■ **WHAT IS REQUIRED**: Filter the data for "flight" and copy matching lines.

■ **RECORDS FOR THE TASK**:
+ + + +
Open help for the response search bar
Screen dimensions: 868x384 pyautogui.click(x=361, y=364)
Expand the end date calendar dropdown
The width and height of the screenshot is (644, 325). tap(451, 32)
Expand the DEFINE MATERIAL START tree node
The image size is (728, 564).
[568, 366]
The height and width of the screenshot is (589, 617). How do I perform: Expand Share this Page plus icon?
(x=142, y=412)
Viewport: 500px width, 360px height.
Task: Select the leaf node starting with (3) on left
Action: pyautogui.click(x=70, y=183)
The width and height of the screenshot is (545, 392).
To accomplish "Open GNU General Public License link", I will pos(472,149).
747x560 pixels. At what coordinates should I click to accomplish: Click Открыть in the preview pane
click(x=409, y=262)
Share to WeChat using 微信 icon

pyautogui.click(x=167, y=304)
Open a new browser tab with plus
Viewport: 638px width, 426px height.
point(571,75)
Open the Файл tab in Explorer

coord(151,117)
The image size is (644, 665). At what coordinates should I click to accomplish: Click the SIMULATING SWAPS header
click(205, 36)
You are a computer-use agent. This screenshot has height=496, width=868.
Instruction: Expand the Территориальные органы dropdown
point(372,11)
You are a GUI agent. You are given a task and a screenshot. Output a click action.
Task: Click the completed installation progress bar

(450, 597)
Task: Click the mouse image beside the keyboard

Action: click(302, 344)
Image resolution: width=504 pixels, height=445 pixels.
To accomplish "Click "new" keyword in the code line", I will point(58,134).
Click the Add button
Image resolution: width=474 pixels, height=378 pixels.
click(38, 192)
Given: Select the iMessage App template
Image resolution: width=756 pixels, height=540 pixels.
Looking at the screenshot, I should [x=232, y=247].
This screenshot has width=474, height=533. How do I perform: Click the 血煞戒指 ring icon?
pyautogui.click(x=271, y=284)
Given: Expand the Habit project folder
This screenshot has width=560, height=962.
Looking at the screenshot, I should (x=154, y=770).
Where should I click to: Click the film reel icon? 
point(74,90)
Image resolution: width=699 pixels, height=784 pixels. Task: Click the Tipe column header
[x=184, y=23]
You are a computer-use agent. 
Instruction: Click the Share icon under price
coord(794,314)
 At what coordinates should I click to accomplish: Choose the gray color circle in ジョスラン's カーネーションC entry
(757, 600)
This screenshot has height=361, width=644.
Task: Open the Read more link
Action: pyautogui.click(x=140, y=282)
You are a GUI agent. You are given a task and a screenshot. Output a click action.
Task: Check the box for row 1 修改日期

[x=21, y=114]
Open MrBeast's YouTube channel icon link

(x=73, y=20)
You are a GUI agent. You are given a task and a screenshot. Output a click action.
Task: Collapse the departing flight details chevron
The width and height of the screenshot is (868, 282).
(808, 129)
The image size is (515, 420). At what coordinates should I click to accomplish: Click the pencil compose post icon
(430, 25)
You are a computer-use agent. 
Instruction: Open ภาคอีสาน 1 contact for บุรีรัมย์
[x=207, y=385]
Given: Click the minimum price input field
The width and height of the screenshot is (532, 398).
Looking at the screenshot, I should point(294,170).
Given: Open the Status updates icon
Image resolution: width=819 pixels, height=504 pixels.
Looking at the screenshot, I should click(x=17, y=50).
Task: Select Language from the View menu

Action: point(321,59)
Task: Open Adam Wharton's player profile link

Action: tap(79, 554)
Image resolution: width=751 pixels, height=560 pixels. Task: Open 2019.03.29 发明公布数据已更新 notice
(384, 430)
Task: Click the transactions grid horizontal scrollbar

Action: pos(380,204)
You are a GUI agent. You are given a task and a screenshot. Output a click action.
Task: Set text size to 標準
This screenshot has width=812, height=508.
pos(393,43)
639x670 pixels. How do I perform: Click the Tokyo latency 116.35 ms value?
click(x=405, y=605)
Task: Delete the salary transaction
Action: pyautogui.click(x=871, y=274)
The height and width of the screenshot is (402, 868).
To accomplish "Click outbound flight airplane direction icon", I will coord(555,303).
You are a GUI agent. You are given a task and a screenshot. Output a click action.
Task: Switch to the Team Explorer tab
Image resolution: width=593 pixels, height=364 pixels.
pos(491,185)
+ + + +
■ **YOUR RESPONSE**:
Task: Collapse the departing flight details chevron
To accomplish "Click outbound flight airplane direction icon", I will coord(555,303).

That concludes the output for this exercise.